American publicist (1908–1999)

On the Vox Pop radio program for February 4, 1939, publicist Jim Moran was interviewed by Parks Johnson and Wally Butterworth as he prepared to throw eggs at an electric fan.

James Sterling Moran (January 1, 1908 - October 18, 1999) was a publicist, actor, and a press agent for film studios, manufacturers, retailers, Washington politicians from the 1930s to the 1980s. In 1989, Time ranked him as "the supreme master of that most singular marketing device--the publicity stunt."

==Early life==
Born in Woodstock, Virginia, in 1907. Moran was the son of a chimney maker. When he was 12 years old, he was riding a bicycle and was hit by a car. The driver was so relieved to see Moran unharmed that he gave him $100, which Moran immediately used to take a train to New Orleans, returning home two weeks later.

Instead of attending college, Moran took a variety of jobs: a tour guide in Washington, an airline executive and manager of a studio where Congressmen recorded speeches for local radio. Moran married several times but had no children.

==Notable stunts==
His attention-grabbing publicity stunts began in the 1930s. He made his mark when he went to Alaska on behalf of General Electric and sold a refrigerator to an Eskimo. On February 4, 1939, he was interviewed by Parks Johnson and Wally Butterworth on the Vox Pop radio program. Claiming that one must give in to impulsive behavior because inhibitions were "warping" our personalities, he threw eggs at an electric fan.

In a Nevada river, during the 1944 Presidential campaign, he changed horses in midstream.
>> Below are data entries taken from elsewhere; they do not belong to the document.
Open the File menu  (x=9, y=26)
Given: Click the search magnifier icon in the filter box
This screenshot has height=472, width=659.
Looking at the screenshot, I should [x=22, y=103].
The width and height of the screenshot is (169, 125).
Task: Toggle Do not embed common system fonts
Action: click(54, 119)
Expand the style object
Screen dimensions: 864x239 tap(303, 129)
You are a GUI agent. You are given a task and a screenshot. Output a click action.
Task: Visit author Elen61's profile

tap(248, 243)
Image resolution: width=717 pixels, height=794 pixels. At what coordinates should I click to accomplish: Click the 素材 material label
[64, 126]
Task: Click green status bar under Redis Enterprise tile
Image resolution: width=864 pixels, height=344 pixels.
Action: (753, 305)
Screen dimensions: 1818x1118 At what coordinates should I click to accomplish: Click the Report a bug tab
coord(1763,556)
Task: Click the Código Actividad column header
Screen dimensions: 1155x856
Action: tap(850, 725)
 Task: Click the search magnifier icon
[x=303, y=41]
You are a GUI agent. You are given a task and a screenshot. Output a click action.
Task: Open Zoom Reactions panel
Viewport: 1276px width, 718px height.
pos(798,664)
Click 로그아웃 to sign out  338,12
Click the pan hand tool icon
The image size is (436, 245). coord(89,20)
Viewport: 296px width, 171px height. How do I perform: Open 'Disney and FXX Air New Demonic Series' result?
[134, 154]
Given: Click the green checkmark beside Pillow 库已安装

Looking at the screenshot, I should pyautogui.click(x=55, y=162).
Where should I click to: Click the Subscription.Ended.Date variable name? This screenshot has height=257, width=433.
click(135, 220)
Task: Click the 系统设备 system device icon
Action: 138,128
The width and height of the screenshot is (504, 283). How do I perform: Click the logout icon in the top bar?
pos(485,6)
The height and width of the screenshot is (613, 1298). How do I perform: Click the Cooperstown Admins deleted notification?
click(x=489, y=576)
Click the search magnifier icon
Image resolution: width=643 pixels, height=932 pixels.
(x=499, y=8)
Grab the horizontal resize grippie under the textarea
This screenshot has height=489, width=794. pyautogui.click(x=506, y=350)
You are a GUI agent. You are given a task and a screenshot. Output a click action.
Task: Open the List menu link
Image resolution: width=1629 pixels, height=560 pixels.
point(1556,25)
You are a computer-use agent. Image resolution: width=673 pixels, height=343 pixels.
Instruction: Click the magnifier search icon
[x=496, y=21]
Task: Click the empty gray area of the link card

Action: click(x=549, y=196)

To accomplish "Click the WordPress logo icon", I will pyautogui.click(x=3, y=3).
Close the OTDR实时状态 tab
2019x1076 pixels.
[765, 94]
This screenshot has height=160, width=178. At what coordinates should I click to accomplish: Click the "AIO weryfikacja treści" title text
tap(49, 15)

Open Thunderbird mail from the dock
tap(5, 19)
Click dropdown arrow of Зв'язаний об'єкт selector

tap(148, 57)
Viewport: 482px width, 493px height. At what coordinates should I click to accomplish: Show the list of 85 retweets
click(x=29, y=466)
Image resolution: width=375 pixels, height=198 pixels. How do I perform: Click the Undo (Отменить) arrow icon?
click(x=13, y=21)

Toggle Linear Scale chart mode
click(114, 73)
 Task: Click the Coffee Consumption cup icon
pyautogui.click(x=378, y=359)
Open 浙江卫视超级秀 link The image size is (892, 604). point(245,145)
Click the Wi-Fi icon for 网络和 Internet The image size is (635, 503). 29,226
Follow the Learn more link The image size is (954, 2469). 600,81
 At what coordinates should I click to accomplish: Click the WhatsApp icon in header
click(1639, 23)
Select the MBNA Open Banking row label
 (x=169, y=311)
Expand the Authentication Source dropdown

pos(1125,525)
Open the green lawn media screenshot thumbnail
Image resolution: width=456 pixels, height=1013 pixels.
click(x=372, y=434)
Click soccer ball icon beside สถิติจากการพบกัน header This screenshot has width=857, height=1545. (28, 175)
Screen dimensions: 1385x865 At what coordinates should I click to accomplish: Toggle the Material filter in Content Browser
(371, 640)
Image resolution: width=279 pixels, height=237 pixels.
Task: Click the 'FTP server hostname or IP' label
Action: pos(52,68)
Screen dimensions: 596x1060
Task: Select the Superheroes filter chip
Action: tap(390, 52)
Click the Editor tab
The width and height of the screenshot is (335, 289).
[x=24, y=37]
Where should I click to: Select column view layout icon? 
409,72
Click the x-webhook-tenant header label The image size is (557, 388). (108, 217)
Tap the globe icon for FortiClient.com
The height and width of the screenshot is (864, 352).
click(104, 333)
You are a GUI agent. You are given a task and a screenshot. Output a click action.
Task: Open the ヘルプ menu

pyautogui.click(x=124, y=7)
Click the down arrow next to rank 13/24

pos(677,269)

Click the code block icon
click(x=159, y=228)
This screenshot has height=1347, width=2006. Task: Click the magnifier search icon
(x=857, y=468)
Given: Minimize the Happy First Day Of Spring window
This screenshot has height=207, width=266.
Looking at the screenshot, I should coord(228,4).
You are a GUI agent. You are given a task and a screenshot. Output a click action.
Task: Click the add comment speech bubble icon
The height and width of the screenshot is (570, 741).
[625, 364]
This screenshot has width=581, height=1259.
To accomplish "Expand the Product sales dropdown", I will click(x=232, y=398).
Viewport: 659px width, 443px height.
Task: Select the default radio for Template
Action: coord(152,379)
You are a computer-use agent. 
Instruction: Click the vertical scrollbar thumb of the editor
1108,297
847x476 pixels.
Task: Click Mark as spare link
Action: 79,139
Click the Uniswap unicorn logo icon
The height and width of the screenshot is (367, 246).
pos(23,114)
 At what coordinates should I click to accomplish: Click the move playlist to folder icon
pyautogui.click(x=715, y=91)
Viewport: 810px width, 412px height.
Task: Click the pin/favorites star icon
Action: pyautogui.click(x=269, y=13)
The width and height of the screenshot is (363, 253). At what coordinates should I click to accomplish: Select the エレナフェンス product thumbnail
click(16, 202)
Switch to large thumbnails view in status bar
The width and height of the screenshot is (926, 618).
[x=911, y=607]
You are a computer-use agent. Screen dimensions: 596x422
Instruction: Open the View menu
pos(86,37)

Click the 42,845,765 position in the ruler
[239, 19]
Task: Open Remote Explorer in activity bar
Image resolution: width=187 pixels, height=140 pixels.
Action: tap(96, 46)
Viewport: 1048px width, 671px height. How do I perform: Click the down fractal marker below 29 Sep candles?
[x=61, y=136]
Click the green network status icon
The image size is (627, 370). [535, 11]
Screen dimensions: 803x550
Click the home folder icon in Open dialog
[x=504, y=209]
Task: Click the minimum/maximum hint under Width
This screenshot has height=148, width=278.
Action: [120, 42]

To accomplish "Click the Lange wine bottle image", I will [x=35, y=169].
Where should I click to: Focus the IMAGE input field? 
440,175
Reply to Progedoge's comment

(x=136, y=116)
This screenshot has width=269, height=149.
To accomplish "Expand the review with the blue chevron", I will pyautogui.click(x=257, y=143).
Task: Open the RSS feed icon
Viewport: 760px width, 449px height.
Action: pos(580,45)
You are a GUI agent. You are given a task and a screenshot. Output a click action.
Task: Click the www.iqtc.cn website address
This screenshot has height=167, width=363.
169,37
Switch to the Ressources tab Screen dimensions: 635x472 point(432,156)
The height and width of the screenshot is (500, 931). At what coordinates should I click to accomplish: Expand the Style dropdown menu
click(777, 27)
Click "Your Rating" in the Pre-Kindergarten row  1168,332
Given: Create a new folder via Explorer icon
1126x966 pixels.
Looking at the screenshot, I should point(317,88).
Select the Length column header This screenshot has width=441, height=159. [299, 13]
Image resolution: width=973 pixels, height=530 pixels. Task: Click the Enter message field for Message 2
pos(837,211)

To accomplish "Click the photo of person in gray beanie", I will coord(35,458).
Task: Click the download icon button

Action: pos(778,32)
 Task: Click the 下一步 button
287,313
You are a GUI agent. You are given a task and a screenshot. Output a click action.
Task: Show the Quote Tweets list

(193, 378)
Other stunts included walking a bull through a New York City china shop and promoting a real-estate development by spending ten days looking for a needle that had been dropped into a haystack. To publicize the 1947 movie The Egg and I, Moran sat on an ostrich egg for 19 days, four hours and 32 minutes. In the late 1940s, he promoted a Broadway show with a taxi constructed so that a chimpanzee was the apparent driver (with Moran secretly driving from the back seat).

In 1959, for the premiere of The Mouse That Roared, he opened an embassy in Washington for a mythical country. To publicize a candy bar, he planned to fly a midget across Central Park in a kite, but police squelched the stunt, prompting Moran to remark, "'It's a sad day for American capitalism when a man can't fly a midget on a kite over Central Park."

==Radio and film==
He acted in several films: The Body Snatcher (1945), Specter of the Rose (1946), The Mask (1961) and Is There Sex After Death? (1971). He was a panelist on the 1954 TV quiz show What's in a Word? along with Clifton Fadiman, Audrey Meadows, Faye Emerson and Mike Wallace. Moran appeared on The Mike Douglas Show in 1964, and one of his last appearances was promoting the movie Yellowbeard (1983) on Late Night with David Letterman.

Moran's show business and writer friends included Burl Ives, Lee J. Cobb, John Henry Faulk and the humorist H. Allen Smith, who wrote extensively about Moran in his books Lost in the Horse Latitudes (1944) and The Compleat Practical Joker (1953). At age 91, Jim Moran died in an Englewood, New Jersey retirement home on October 18, 1999, survived by his brother, Paul Moran, of Alexandria, Virginia.